Scientific classification
- Kingdom: Plantae
- Clade: Embryophytes
- Clade: Tracheophytes
- Clade: Spermatophytes
- Clade: Angiosperms
- Clade: Eudicots
- Clade: Rosids
- Order: Fabales
- Family: Fabaceae
- Subfamily: Faboideae
- Genus: Thermopsis
- Species: T. montana
- Binomial name: Thermopsis montana Nutt.
- Varieties: Thermopsis montana var. montana ; Thermopsis montana var. ovata (B.L.Rob. ex Piper) H.St.John ;
- Synonyms: List Thermopsis fabacea var. montana (Nutt.) A.Gray (1863) ; Thermopsis rhombifolia var. montana (Nutt.) Isely (1978) ; ;

= Thermopsis montana =

- Genus: Thermopsis
- Species: montana
- Authority: Nutt.
- Synonyms: Collapsible list |

Plant species in the pea family

Thermopsis montana, the false lupin, mountain goldenbanner, golden pea, mountain thermopsis, or revonpapu, is a plant species which is native to the western United States.
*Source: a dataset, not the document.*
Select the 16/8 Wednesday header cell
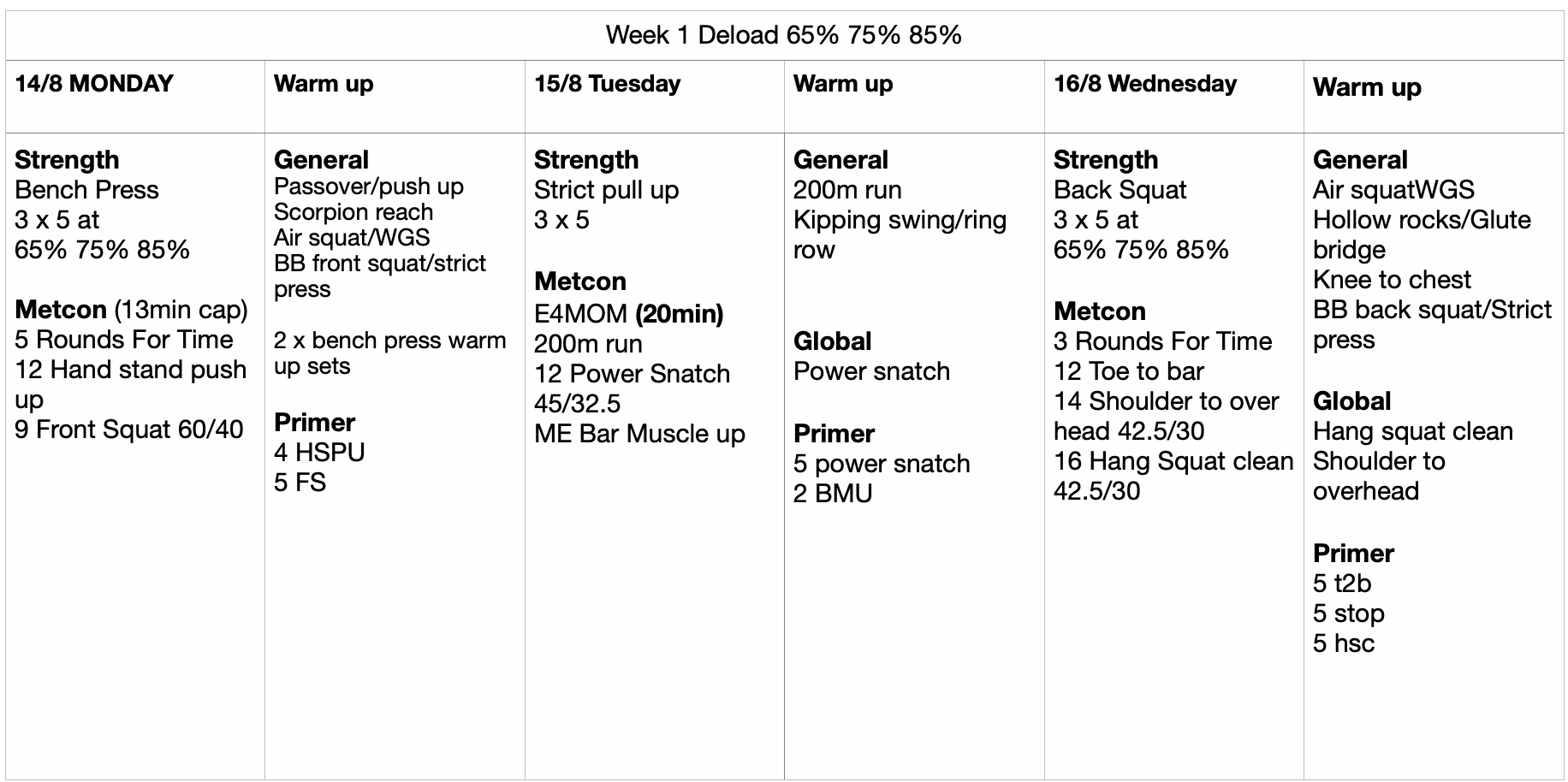The image size is (1568, 782). [1145, 84]
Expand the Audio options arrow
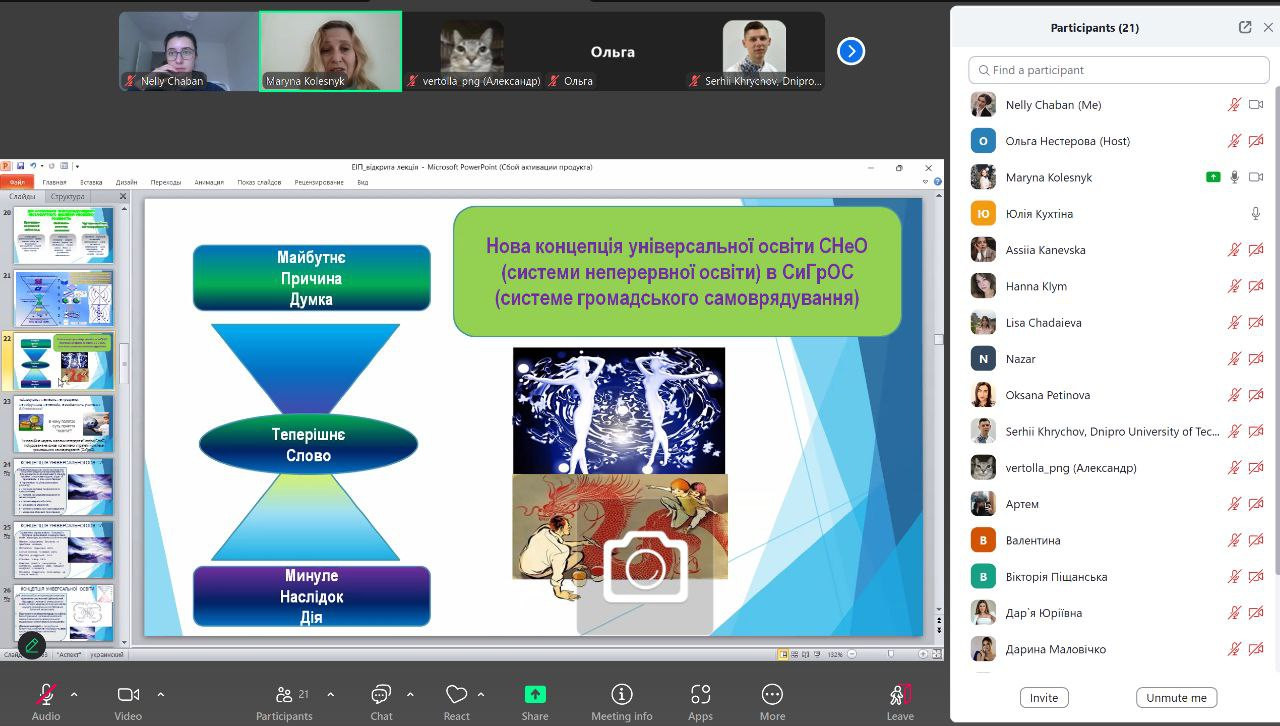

The Latin specific epithet montana refers to mountains or coming from mountains.

==Description==
Thermopsis montana is a perennial herb. The flowers are golden-yellow, growing in dense but elongate racemes on leafy stems which can grow up to about 3 ft in height. Flowers bloom May to August. The leaves grow in triplicate formations.

The plant grows densely in meadows and in moist areas of the high plains, sometimes in association with sagebrush.

==Cultivation==
It is used as a medicinal plant, and as an ornamental plant in gardens. It is suspected of being poisonous. It is avoided by livestock.